Posts Tagged ‘Bankruptcy’

Liquidity in Business Administration

With liquidity in everyday language we often think the presence of a sufficient quantity of money. More generally, the term refers to the ability to present an economic market in the economy as quickly as possible in against another. Besides the pure presence of money means the availability of exchange partners who are ready for the transaction of goods for cash.

Liquidity in Business Administration

An economic definition of liquidity is very close to the everyday language. Here it is important that an economic agent is able to meet its financial obligations on time and complete.

Lack of liquidity of a company often results from faulty or inadequate liquidity planning. It is one of the leading causes of bankruptcy. On the other hand, a too high liquidity in terms of profitability to be disadvantageous. Since it is accompanied by an accumulation of ill-invested cash, is in favor of the liquidity waived interest and part of the property is lost due to inflation.

Liquidity levels are a means to calculate the liquidity of a company. Here are positions of the asset side the positions of the capital side in a horizontal balance sheet analysis compared. A distinction is dynamic liquidity and net liquidity.
The calculation of dynamic liquidity allows the probable settlement of liabilities for a period of one to three months predict.

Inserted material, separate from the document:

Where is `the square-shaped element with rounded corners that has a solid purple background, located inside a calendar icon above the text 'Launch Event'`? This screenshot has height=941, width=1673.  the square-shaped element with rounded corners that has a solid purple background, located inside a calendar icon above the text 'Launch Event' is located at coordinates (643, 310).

The formula for calculating the dynamic liquidity is:
= dynamic liquidity (cash assets estimated revenues) / current liabilities

The formula for calculating the liquidity period is:
The term liquidity is calculated by the ratio of outputs necessary payment and expected receipts of the relevant period.

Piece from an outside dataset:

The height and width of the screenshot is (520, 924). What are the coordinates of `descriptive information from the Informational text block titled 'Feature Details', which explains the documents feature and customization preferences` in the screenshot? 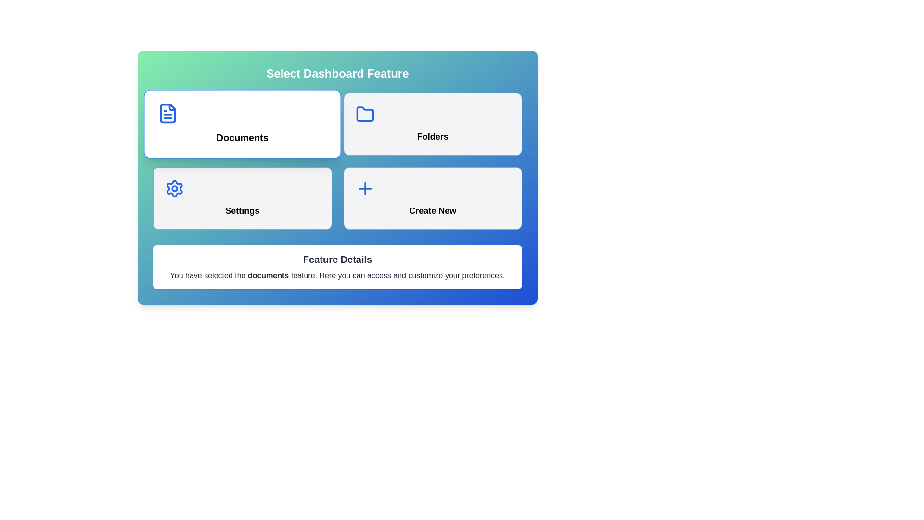 It's located at (337, 267).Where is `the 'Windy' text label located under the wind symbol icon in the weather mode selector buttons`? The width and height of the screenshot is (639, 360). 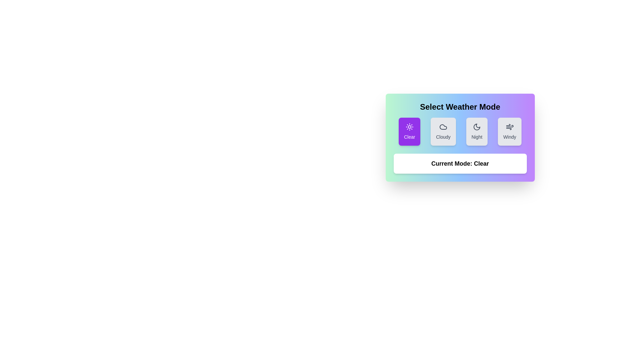 the 'Windy' text label located under the wind symbol icon in the weather mode selector buttons is located at coordinates (509, 136).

How to Improve Your Credit Score After the Bankruptcy

We know that life must go on after the bankruptcy. Yet, of course, we must ready to face the reality that getting our finances and credit back on track is not as easy as what we may get before the bankruptcy. Even if our entire plan has been completed and the court has decided to discharge all of our previous debts, it will be still difficult to get our credit scores back to normal. As we know, credit scores are the scores which used by the bank or lending institution to determine the degree of our economic capability, to make sure whether we are at risk or not to lend to.

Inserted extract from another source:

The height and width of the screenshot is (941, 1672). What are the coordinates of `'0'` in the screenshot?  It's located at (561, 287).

After the bankruptcy, it probably needs two or three years to get your credit score back to normal. It is good to take out a bank loan or a credit card and be sure to carefully pay it on time every month. A new good record on the payment will improve your credit scores. You may take multiple credits at the same time; because it will regain your scores also.

A multiple loan which always paid diligently every month will proof your economic potency. However, always remember to limit the number of the credit you take, because too much credit will not only add new economic burden, but also make your score worse. We have to keep an eye on the scores and at the same time, take good steps to get it back to normal.